Atlético Tucumán y Banfield empataron sin goles en un emotivo encuentro de la octava fecha del torneo Clausura.

El cero final fue mentiroso, ya que el desarrollo del encuentro tuvo varias emociones frente a los arcos, especialmente el del conjunto tucumano, donde Ischuk tuvo que trabajar mucho para dejar el marcador cerrado.

Es que tras un comienzo con Atlético Tucumán con mayor posesión de balón, conforme fueron pasando los minutos los chicos del "Taladro", que jugó con un equipo alternativo por su participación del próximo miércoles ante Nacional, en Montevideo, por Copa Libertadores, se animaron a buscar el partido.

Y así, cada vez que los visitantes atacaron, fueron desnudando las debilidades estructurales de los dueños de casa, hasta llegar a crearle varias situaciones de gol en las inmediaciones del área defendida por Ischuk.

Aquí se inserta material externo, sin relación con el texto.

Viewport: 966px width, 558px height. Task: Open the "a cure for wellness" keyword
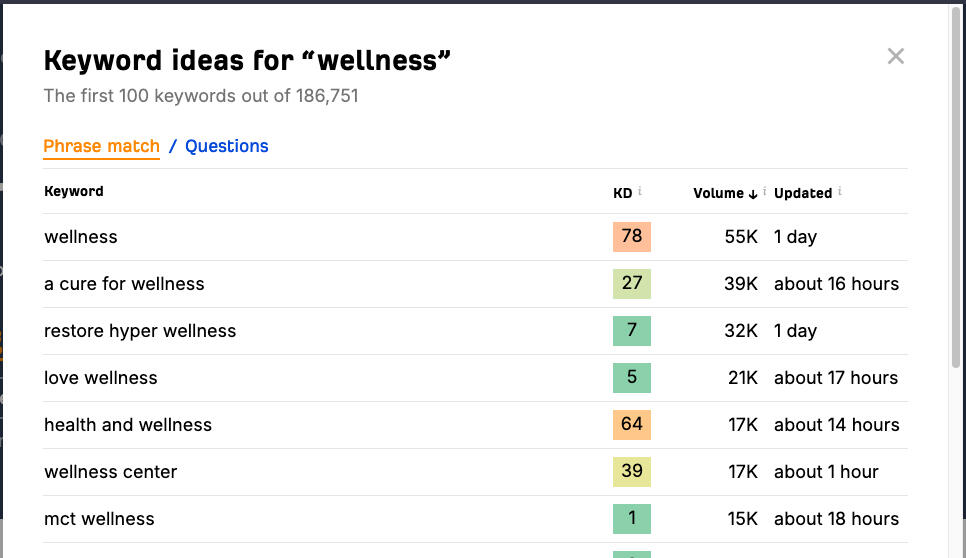click(124, 284)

El primer tiempo finalizó entonces con un promisorio panorama de cara a la segunda mitad, en la que los dirigidos por Sosa tenía la obligación de salir a quemar las naves para responderle a una multitud que reclamaba más transpiración para salir de la zona de descenso directo en la que se haya sumergido el equipo.

Sin embargo, los ataques locales en esa parte final dependieron casi exclusivamente de las acciones individuales de Pereyra, aunque de tanto ir los tucumanos se exponían al juego que más le gusta a los de Falcioni: el contraataque. De esta manera el partido contó con mucho dinamismo, pero nada de goles.